If an item is deleted you can't get AppointmentItem for it, if not deleted
you can get AppointmentItem and then check for LastModifiedTime if you want
to see when the Exception was modified.
 
Let me clarify again. I need to be able to identify the item that was
modified or deleted, in other words, I need the ID of single occurrence,
otherwise I can not sync it with other applications. Unfortunately, the ID
is not there. EntryID is just for the whole series. There is no ID for each
occurrence. (ID may be hidden) There is no way to know which item was
modified or deleted. Although it does not matter to work on Outlook itself
as you have done, there is no way to sync Outlook's single occurence with
other application. We can only fall back, treating recurrence as a whole.

In addition to this limitation, Outlook's recurrence design also has another
big problem.
 
Recurrences do not exist as independent instances of an appointment. They
only exist as calculations based on the master appointment's
RecurrencePattern. The Exceptions collection contains those calculated
instances that were modified or deleted. That's the way it is and has been
since Schedule+, it cannot be changed without breaking all existing
recurring items and recurrence code.

Based on the information in this thread you should be able to identify which
occurrences were modified, which were deleted and which have the original
settings. It takes work to do that but that's life. That you can't get an
individual EntryID is due to the nature of the design but hasn't handicapped
other developers working with recurrences.

What you want does not exist.

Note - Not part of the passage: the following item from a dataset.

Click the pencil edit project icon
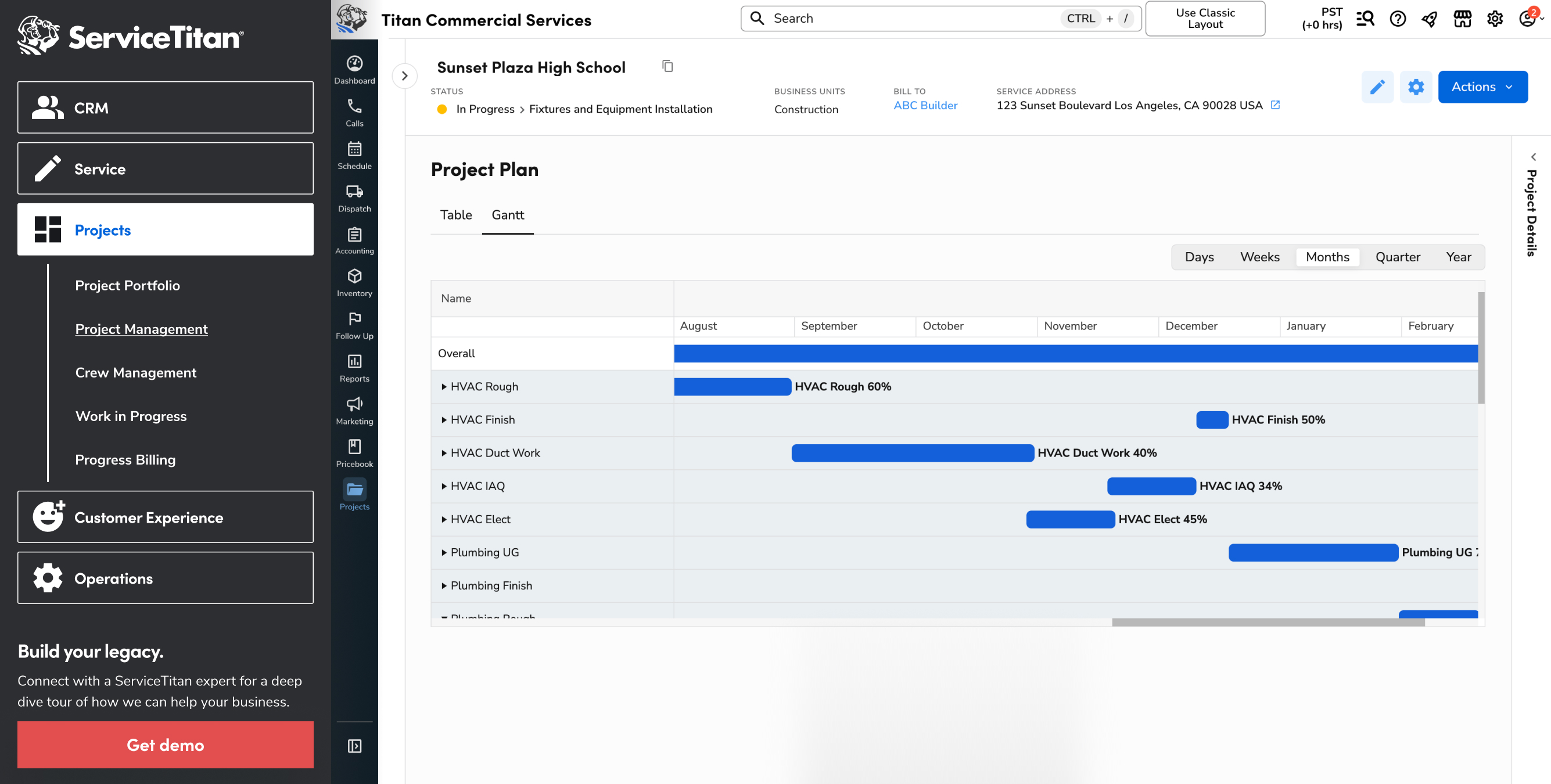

Therefore you either can't do what you want,
must change how you synch or come up with some other workaround.

There are many problems with the existing implementation, but again that's
not changing.
 
I realized the Original time of Exception object can be used as ID. It is
different/unique for each Exception. In a series, each occurrence's start
time is different/unique. It is calculated based on the series start date
time, adding up time difference.

Adding an ID property to Exception object will not break any thing.
Microsoft should do it.
The ID can have already been used as the key of the Exception object in the
Exceptions collection. It is just not yet exposed.

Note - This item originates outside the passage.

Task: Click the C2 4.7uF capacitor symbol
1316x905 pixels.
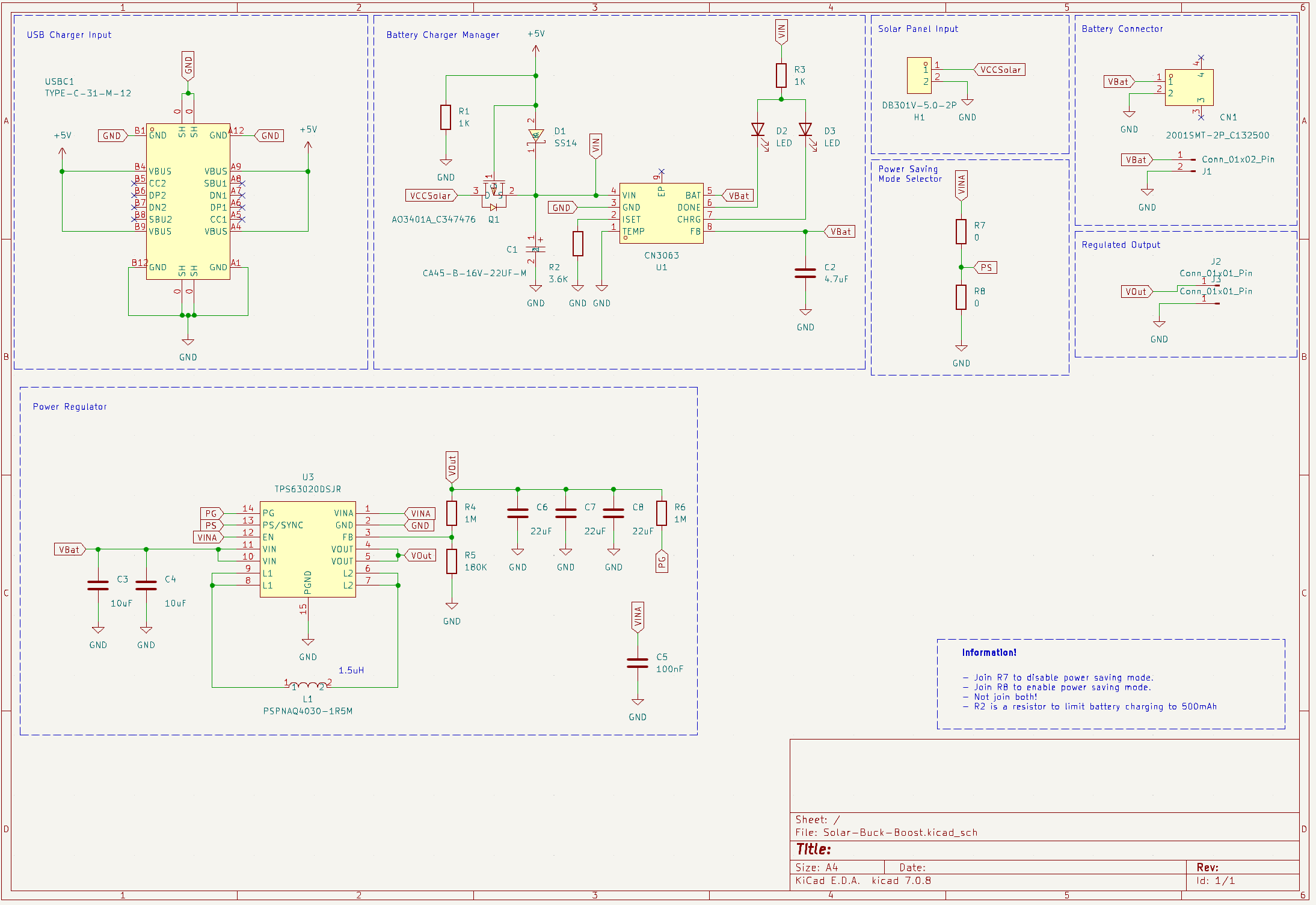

Anyway I gave up. Anything leads to messy code is not worth of
implementation. It will cost you far more than initial creation. The cost of
product maintenance, and the cost of user learning and using the product,
get scary down the road.
 
Since the object references and properties of members of the Exceptions
collection are held in the RecurrencePattern there's no way to add anything
to that without breaking the existing RecurrencePattern and any code that
references or works with it. Until MS completely redoes that at some point
in time, if ever, there's no way to do what you suggest.

I still don't understand the problem. Yes the code to work with
RecurrencePattern and recurrences can get complicated, but once written it's
done and requires almost no maintenance. I have been working with that and
with recurrences in my Reminder Manager addin for more than 6 years now. It
definitely can be done, and I know of many other applications that do it.

Whether or not it's justified for you is another matter.